I am not saying that we should disregard study and wholly embrace every teaching and experience. Obviously, Paul goes on to refute these things in the very passage we are discussing. But what I am saying is this: I met Christ, and know Him more intimately than I will ever know flesh and blood. I have tasted and seen that the Lord is good. If you have been redeemed by the same Jesus, have walked this pilgrim way with the same gentle Shepherd, you and I have much more that connects us than separates us. Though we may fall on differing sides of a doctrinal debate, we will love and laugh and reminisce at the same family reunion. And since we share this same living hope, I would be glad to walk with you a ways on that road to Zion, as often as our paths may cross. We share the Unity of The Faith.

Pharisees, Lawyers, and John The Baptist

“What did you go out into the wilderness to see? A reed shaken by the wind?” Jesus faced the crowd on a windy hillside. ” What did you go out to see? A man clothed in soft garments? Indeed! Those who are gorgeously appareled and live in luxury are in kings’ courts. But what did you go out to see?” His words dangled over the silence before dropping into the breeze. “A prophet? Yes! I say to you, and more than a prophet. This is he of whom it is written: ‘Behold, I send My messenger before Your face, who will prepare Your way before You.’ For I say to you, among those born of women there is not a greater prophet than John the Baptist…”

To this scene, Luke, the gospel writer, adds another detail: But the Pharisees and lawyers rejected the will of God for themselves, not having been baptized by him. Wow. Rejected the will of God for themselves. These were the vocational ministers and Bible scholars of their day. When it came to the will of God, they were voted “Most Likely To Succeed.” How could this happen?

Easily. Actually, it was quite predictable. And still is. John The Baptist was not in the academic community. Had no published papers, no expensive sheepskin, no nuanced and measured statements. And only one message: Repent! Prepare the way of The Lord! Any Pharisee, then or now, would respond the same way. There is no debt like reputation.

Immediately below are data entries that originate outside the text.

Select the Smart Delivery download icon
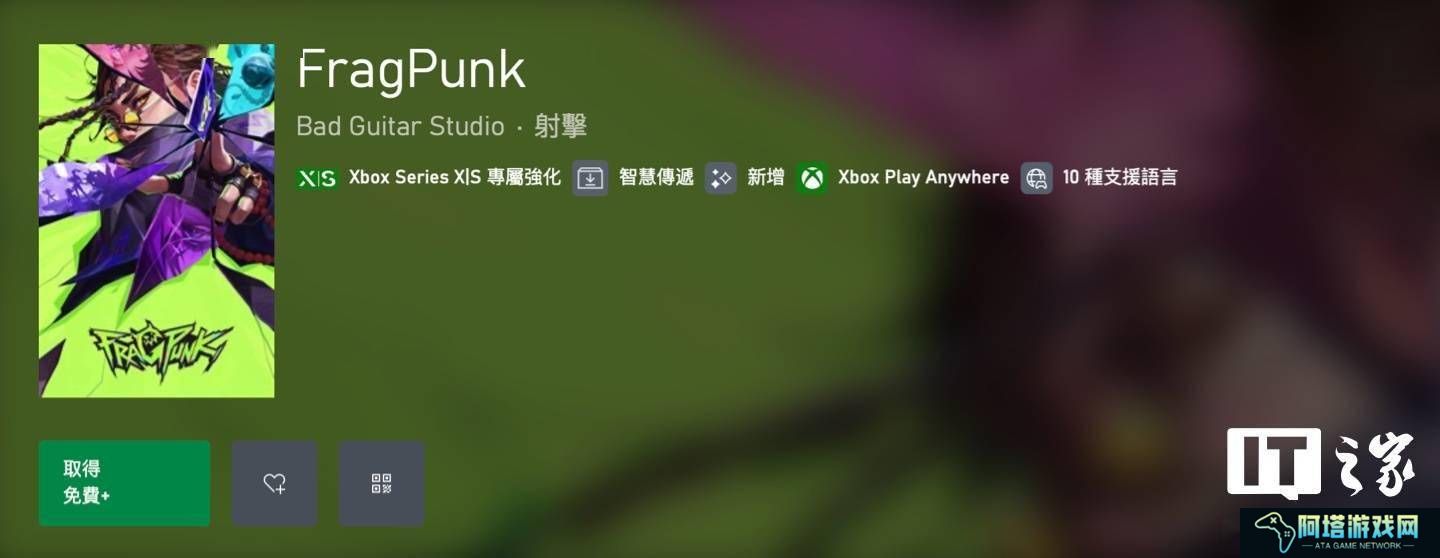1440x558 pixels. 590,178
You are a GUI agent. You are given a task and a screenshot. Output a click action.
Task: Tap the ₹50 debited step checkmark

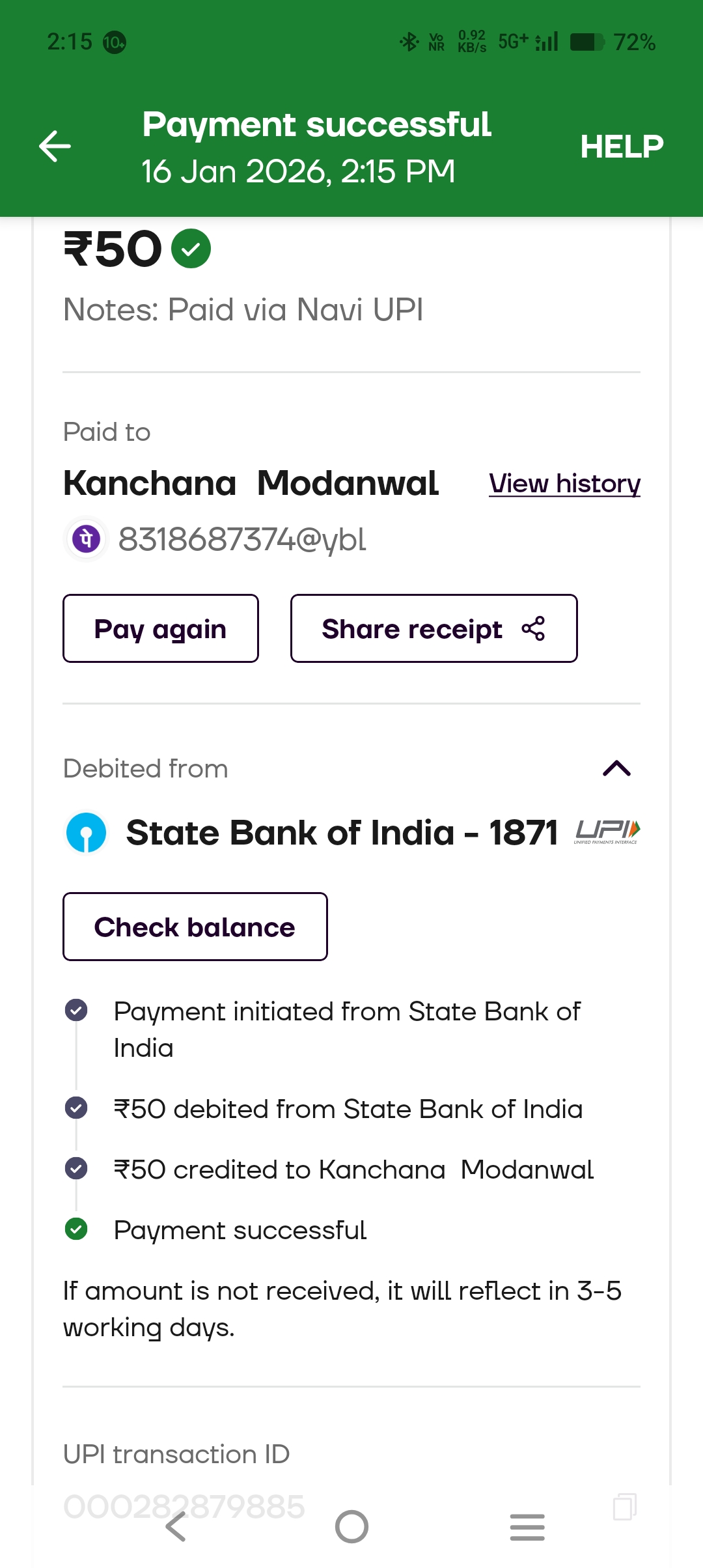coord(76,1108)
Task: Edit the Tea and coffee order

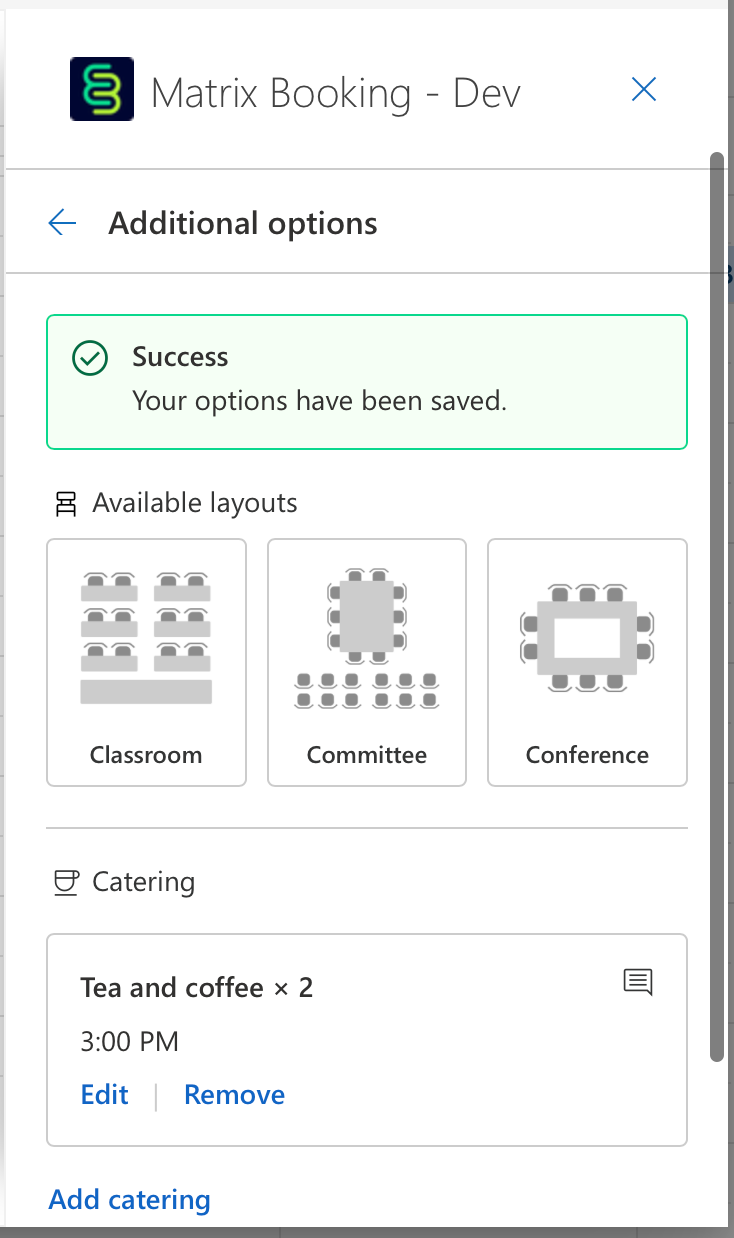Action: (x=105, y=1095)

Every revival movement in the Church has started the same way. Some simple, uncouth preacher from the backside of nowhere shows up with the fire of God and iron conviction. And the keepers of the faith smirk at his simplicity, making back-handed remarks among themselves about historical context and textual criticism. Of what do they have to repent? Their whole lives are dedicated to the Word of God and His Church and The Truth and keeping up the appearances thereof. And they miss the will of God for themselves.

For themselves, but not for their people. The simple, needy sheep of the flock simply leave the dusty fields of the professionalized shepherd to drink from the clear streams of Divine encounter. They taste and see that The Lord is good, and a new movement is born.

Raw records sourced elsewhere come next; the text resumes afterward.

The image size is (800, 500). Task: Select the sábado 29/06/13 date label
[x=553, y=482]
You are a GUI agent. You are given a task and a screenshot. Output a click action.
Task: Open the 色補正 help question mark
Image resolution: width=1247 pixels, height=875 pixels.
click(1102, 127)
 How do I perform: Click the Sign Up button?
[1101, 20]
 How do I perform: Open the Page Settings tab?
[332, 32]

Of course, each new generation sees the need to curb excess by developing a professional clergy, who are above reproach and above repenting. And when the ivory tower is built, they have a wonderful platform from which to view, with scorn, the sheep setting out to greener pastures. Having professed to be wise, they become fools.

I am sobered by the prospect, the real possibility, of this catharsis of the soul in my own life. Maybe, one day, someone much less experienced and qualified than myself will appear out of some wilderness, or some inner-city ghetto, and have a word from God for me. I pray that I have the humility to go down to the water and receive that baptism.